Viewers may also notice that it will likely take longer for CBC to get athletes on camera after their performance because of restrictions in access, even for official broadcasters. But while that may be an issue for the Beijing Winter Games next February (depending on the state of the pandemic), there are far more sports during the Summer Games. “So if we end up doing an update of tennis or golf before we hear the interview from the athlete we just watched, I don’t think most people would really notice those types of things at a Summer Games because you’re bombarded with results and stories and highlights around the clock,” Irwin said.
Wilson said there will be about 140 staff on the ground in Tokyo who have travelled from Canada, down about half of the usual allotment. Sixteen reporters will feed both the English-language CBC and the French-language Radio-Canada coverage, assisted by producers, some of whom are bilingual and therefore may be able to ask questions from behind the camera in whichever language the reporter doesn’t speak.
But at the moment, the plan is for only two sports to be called by commentators who are actually in Tokyo: aquatics and athletics. The rest will be called out of Toronto and Montreal by commentators watching video feeds, similar to the way broadcasters handled much of the NHL, NBA and MLB coverage after those leagues resumed play last summer.

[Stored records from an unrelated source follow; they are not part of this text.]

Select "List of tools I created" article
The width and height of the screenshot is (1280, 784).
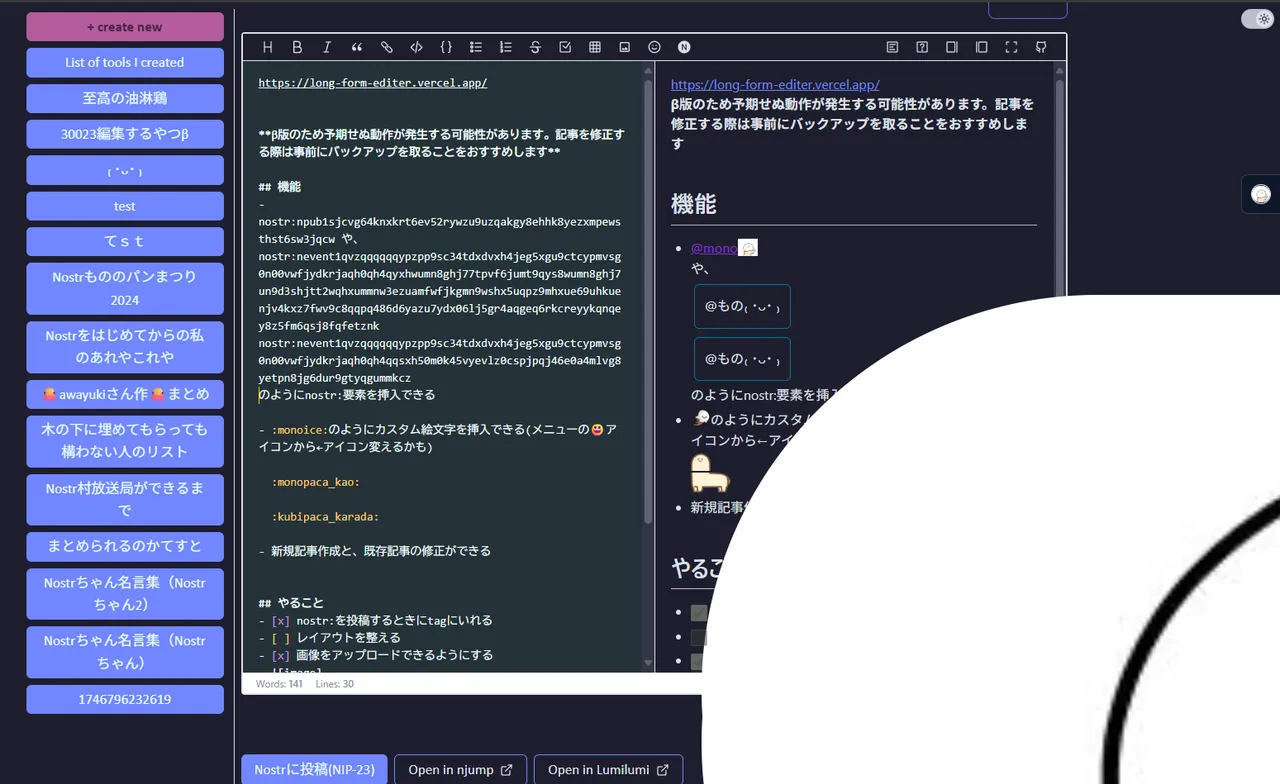pos(125,62)
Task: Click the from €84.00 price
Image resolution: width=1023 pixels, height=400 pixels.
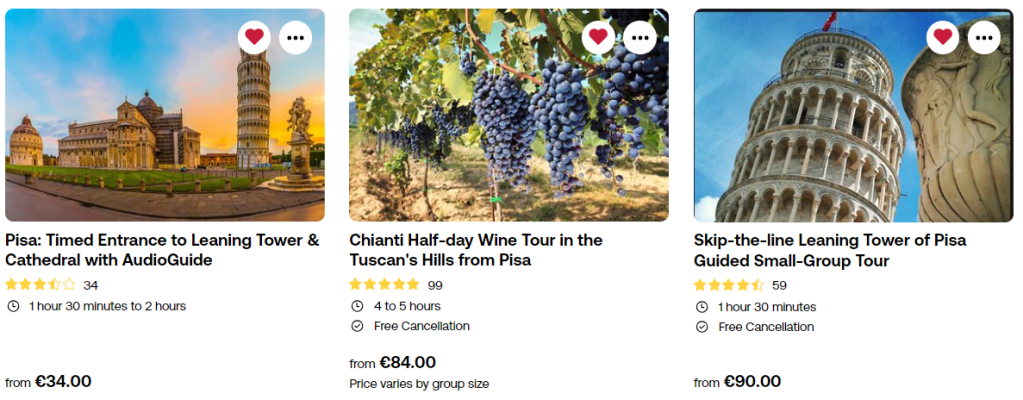Action: pyautogui.click(x=393, y=363)
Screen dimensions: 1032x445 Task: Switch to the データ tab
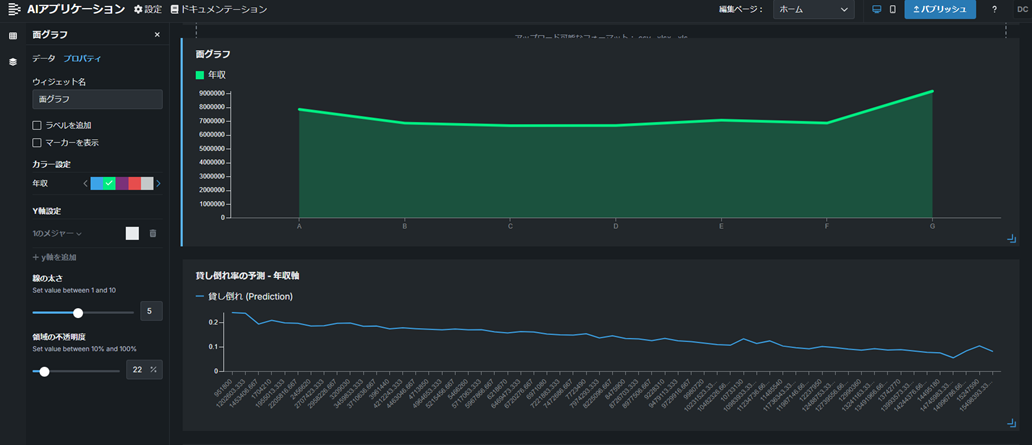point(44,59)
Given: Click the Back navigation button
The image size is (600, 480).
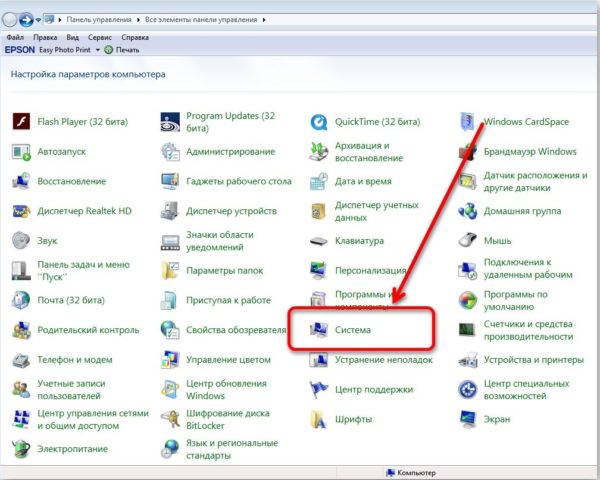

CBC has renovated many of its voiceover booths to permit two people to safely share a space usually occupied by one.
As for the tone it will aim for, producers won’t know for certain exactly how it will sound until their intense preproduction period begins in early July, leading into about one week’s worth of rehearsals before the opening ceremonies. “But there’s certainly been a lot of internal conversations about the tone of our coverage and the priorities,” Wilson said. “I think that it’s fair to say that our executive producers of the coverage are conscious of the state of the country, the state of the world and they are going to read the room with our coverage.”
Wilson admits he doesn’t yet even know what the opening ceremonies will look like. “Like everything, it’s taking time to plan things,” he said. “So we don’t have very many details at all. But we know enough to know that it’s still going to be a great kickoff to the Games.”
Still, he acknowledged some of the tune-in might be driven by rubbernecking – though he wouldn’t use that term. “I think there’s a certain number of people that won’t believe it’s going to happen until they see it happen, see the opening ceremonies,” he said.
“Ultimately, I’m thinking these Games are going to be part curiosity and part just a uniting, rallying point for Canadians, and hopefully it really can act as a bit of a light at the end of a pandemic tunnel, if you will. And those that hopefully tune in because they’re curious will stay because of the great sport and cheering on Canada, as normally happens with the Olympics.”